血のことも、ノアリ以外の子たちをどうするかも、考えなかったわけじゃない。ただ、目的地に着くことをまず考えていた。いざ着いたら、答えが出ない。
「クルドの言うことは、わかるけど……でも……」
「……別に意地悪で言っているわけじゃない。少なくともお前たちのことは好きだ。助けたい少女というのも、大切だというのは伝わる。だがな……皆は助けられん。着いてこい」
お茶を飲み干したクルドが、立ち上がる。俺とアンジーはお茶に手をつけていなかったので、立ち上がる前に渇いた喉を一気に潤した。
クルドに着いていくと、とある一室の前で立ち止まった。それから静かに、というジェスチャーと共に、ゆっくりを扉を開けて……
「……!」
「これが、皆を助けられん理由だ」
息を呑んだ。

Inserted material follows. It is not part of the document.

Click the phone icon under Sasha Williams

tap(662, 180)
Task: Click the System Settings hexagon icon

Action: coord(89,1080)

寝室、だろうか。そこには、大きなベッドがあり……そこに、ひとりの少女が眠っていた。いや、少女と思うほどに小さいが、老婆だ。身体中がか細く、しわが刻まれ血管が浮き出ている。眠っている、のか。
しかし、息を吞んだのはそれだけが理由ではない。左右の腕には点滴だろうか、管から針が刺さっている。弱々しいその姿に、老婆の命が長くないことだけはすぐにわかった。

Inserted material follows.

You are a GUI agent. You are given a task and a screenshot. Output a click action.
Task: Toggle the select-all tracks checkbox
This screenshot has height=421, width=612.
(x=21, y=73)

「我の祖母だ。『竜王』と呼ばれている存在……いや、もうじき呼ばれていたになるか。見ての通りの有様だ」
「……」
「たとえ血を取れても、数人が限度だ。もっとも、万全には程遠い今の姿で、その血に万能の力があるかもわからないだろう?」
そう自虐的に笑うクルドの姿が、嫌に印象的だった。